Transportation

Organizing Uber? It Could Happen

July 24, 2015
By Joe Maniscalco

James Conigliaro, Jr. joins cabbies on the steps of City Hall.

James Conigliaro, Jr. joins cabbies on the steps of City Hall.

New York, NY – A controversial cap on the amount of additional cars Uber can continue pumping onto New York City streets may have been left on the side of the road for now, but that doesn’t mean that the welfare of all those drivers is being ignored. 

According to James Conigliaro, Jr., general consul for the Machinists Union District 15 — the union representing for-hire black car drivers in New York City — the labor group is actively pursuing ways Uber drivers might one day be unionized. 

“We don't believe that anybody should have 20,000 independent contractors doing the same job – these guys are employees,” Conigliaro, Jr. told LaborPress at a City Hall rally on Monday. “The company benefits from these drivers alone, and that shows that these guys are employees. They should be able to unionize and have all the rights under the National Labor Relations Act, as well any other rights that employees are granted under New York State Law.”

Uber’s critics argue that drivers working for the $50 billion international conglomerate take home far less than 50 percent of the fares they earn, while foregoing even the most basic worker protections.  

“Uber drivers are coming to the New York Taxi Workers Alliance [for help], but they say they are afraid to protest because they’re invested in the car, and what if Uber takes them away from the app in retaliation,” New York Taxi Workers Alliance organizer Victor Salazar told LaborPress. 

Uber cars now outnumber yellow taxis on New York City streets, although traditional cabbies still pick up far more passengers than their app-based counterparts who work part-time hours.

Taxi Workers Alliance Executive Director Bhairavi Desa, says that Uber has successfully suppressed drivers’ grievances, and is actually attempting to take what is a full-time occupation for thousands, and reduce it to a part-time gig through a “backward economic model.”

“Everybody does not just work part-time," Desa said on Monday. “Uber has drowned out the voices of workers and they will go after the right of any workers to earn a full-time living in this job.”

A number of important factors conspire to make the road to unionizing Uber drivers very challenging, however. 

“It would be a big campaign and huge undertaking, but at the end of the day, we want to fight for people that need help, and if we can help these drivers  — and I think we can — we're going to do that,” Conigliaro, Jr. continued. “We're thinking about it. We're trying to think of a strategy, but the amount of drivers and independent contractor status makes it difficult.”
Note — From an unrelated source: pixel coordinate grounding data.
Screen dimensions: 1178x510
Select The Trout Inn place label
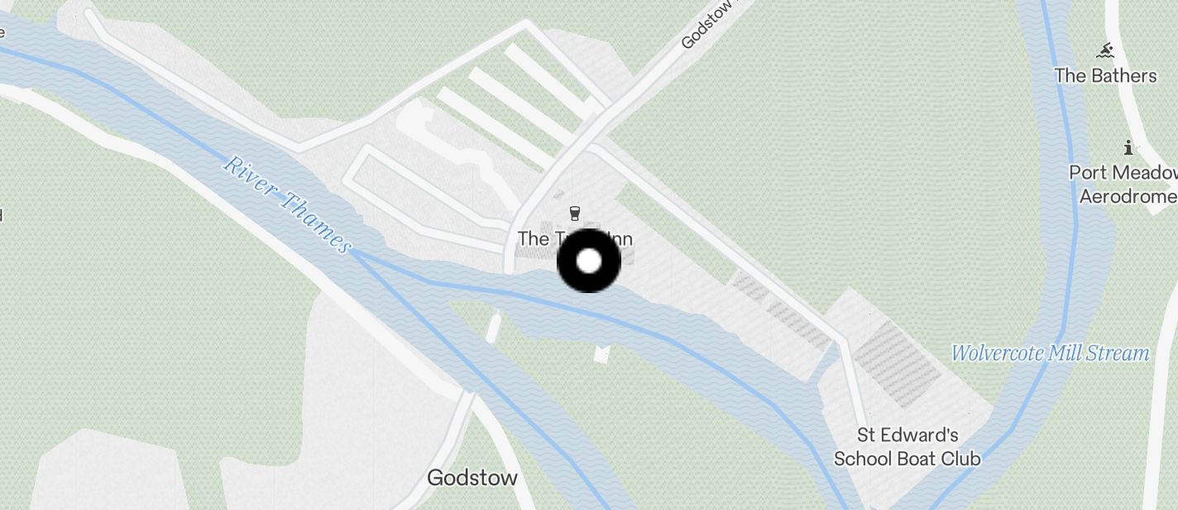coord(575,239)
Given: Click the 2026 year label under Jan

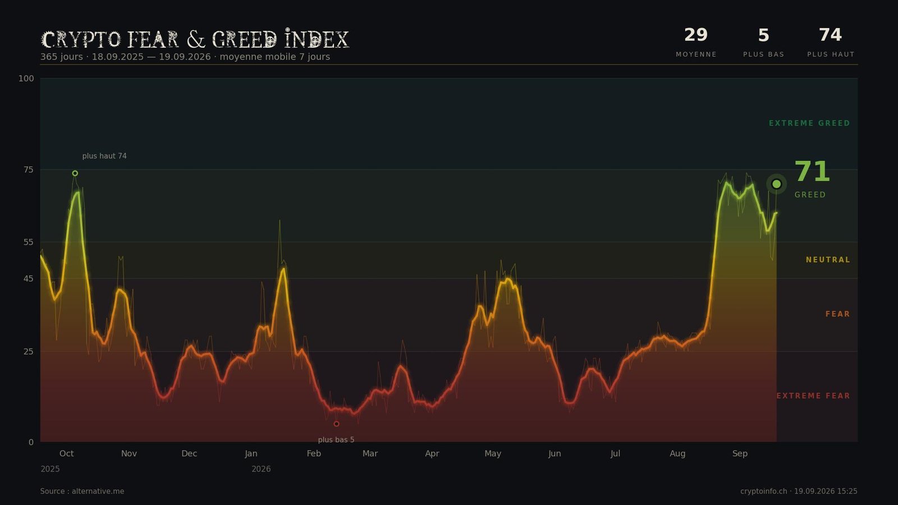Looking at the screenshot, I should pos(261,469).
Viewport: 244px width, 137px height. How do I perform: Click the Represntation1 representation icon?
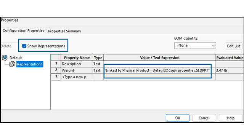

The outcome of a class action lawsuit filed earlier this month in San Francisco which seeks to classify Uber drivers as company employees rather than independent contractors, will have a huge impact on organizing efforts in New York City. 

Uber’s incredibly high turnover rate, paralleled in the equally difficult to organize retail industry, also presents serious challenges to successful organizing. 

Conigliaro’s group is one of the largest districts in the International Association of Machinists and Aerospace Workers, representing some 19,000 active and retired members, including drivers in New York City’s for-hire black car industry.

Uber has not responded to requests for comment.